Wid Gardner finished his own brief work about the corral, came in, washed his hands, and began to cook for himself his simple supper. Then he washed his dishes, threw the towel above them as before, and went to bed, since he had little else to do.
Early the next morning Wid had finished his breakfast, and was at the edge of the main valley road, which passed near to his own front gate. He lighted a pipe and sat down to smoke, now and again glancing down the road at a slowly approaching figure.
It was the schoolma'am, Mrs. Davidson, who daily presided at the little log schoolhouse a mile further on up the road, where some twenty children found their way over varying distances from the surrounding ranches. This lady was of much dignity and of much avoirdupois as well. Her ruddy face was wrinkled up somewhat like an apple in the late fall. She walked slowly and ponderously, and her gait being somewhat restricted, it was needful that she make an early start each day to her place of labor, since the only possible boarding place lay almost a mile below Sim Gage's ranch. She had been the only applicant for this school, and perhaps was the only living being who could have contented herself in that capacity in this valley. Wid Gardner pulled at the edge of his broken hat as he stepped down the narrow road to meet her.

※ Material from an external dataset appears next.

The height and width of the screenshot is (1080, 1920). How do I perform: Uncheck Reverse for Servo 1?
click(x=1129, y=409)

"'Morning, Mis' Davidson," said he.
"Good morning, Mr. Gar-r-r-dner," boomed out the great voice of Mrs. Davidson. "It is apparently promising us fair weather, sir-r-r."
Mrs. Davidson spoke with a certain singular rotund exactness, and hence was held much in awe in all these parts.
"Yes, ma'am," said Wid, "it looks like it would rain, but it won't."
"Your hay in that case would not flourish so well, Mr. Gar-r-r-dner?" said she.
"Without rain, not worth a damn, ma'am, so to speak. But I'll get by if any one can. This is one of the best locations in the valley. Me and Sim Gage; and Sim, he says——"
"Sim Gage!" The lady snorted her contempt of the very name. "That man! Altogether impossible!"
"He shore is. He certainly is," assented Wid Gardner. "He seems to be getting impossible-er almost every year, now, don't he?"
"I do not care to discuss Mr. Gage," replied the apostle of learning. "I was in his abode once. I should never care to go there again."
Already she was leaning partially forward, ponderously, as about to resume her journey toward the school house.
"Well, now, Sim Gage," began Wid, raising a restraining hand, "he ain't so bad as you might think, ma'am. He's just kind of fell into this way of living."
"Mr. Gar-r-r-dner," said the lady positively, "I doubt if he has made a bed or washed a dish in twenty years. His place is worse than an Indian camp. I have taught schools among the savages myself, in Government service, and therefore I may speak with authority."
"Well, now, ma'am, I reckon that's all true. But you see, if more women come out in here, now, things'd be different. I been thinking of Sim Gage, ma'am. I wanted you to do something fer me, or him, ma'am."
"Indeed?" demanded she. "And what may that be?"
"I don't mean nothing in the world that ain't perfectly all right," began Wid, hesitatingly. "I only wanted you to write something fer me. I'm this kind of a man, that when he wants anything to be fixed up, he wants it to be fixed up right. I kind of got out of practice writing. I want you to write a ad fer me."
"A what?" she demanded. "Oh, I see—you have something to sell?"
"No, ma'am, I ain't got nothing to sell—not unlessen—well, I'll tell you. I want to advertise fer a woman—fer a wife—that is to say, really fer him, Sim Gage—a feller's got to have something to sort of occupy his mind, hain't he?"
Mrs. Davidson was too much astonished to speak, and he blundered on.
"Folks has done such things," said he.
"You offer me a somewhat difficult problem," rejoined the other, "since I do not in the least understand what you desire to do."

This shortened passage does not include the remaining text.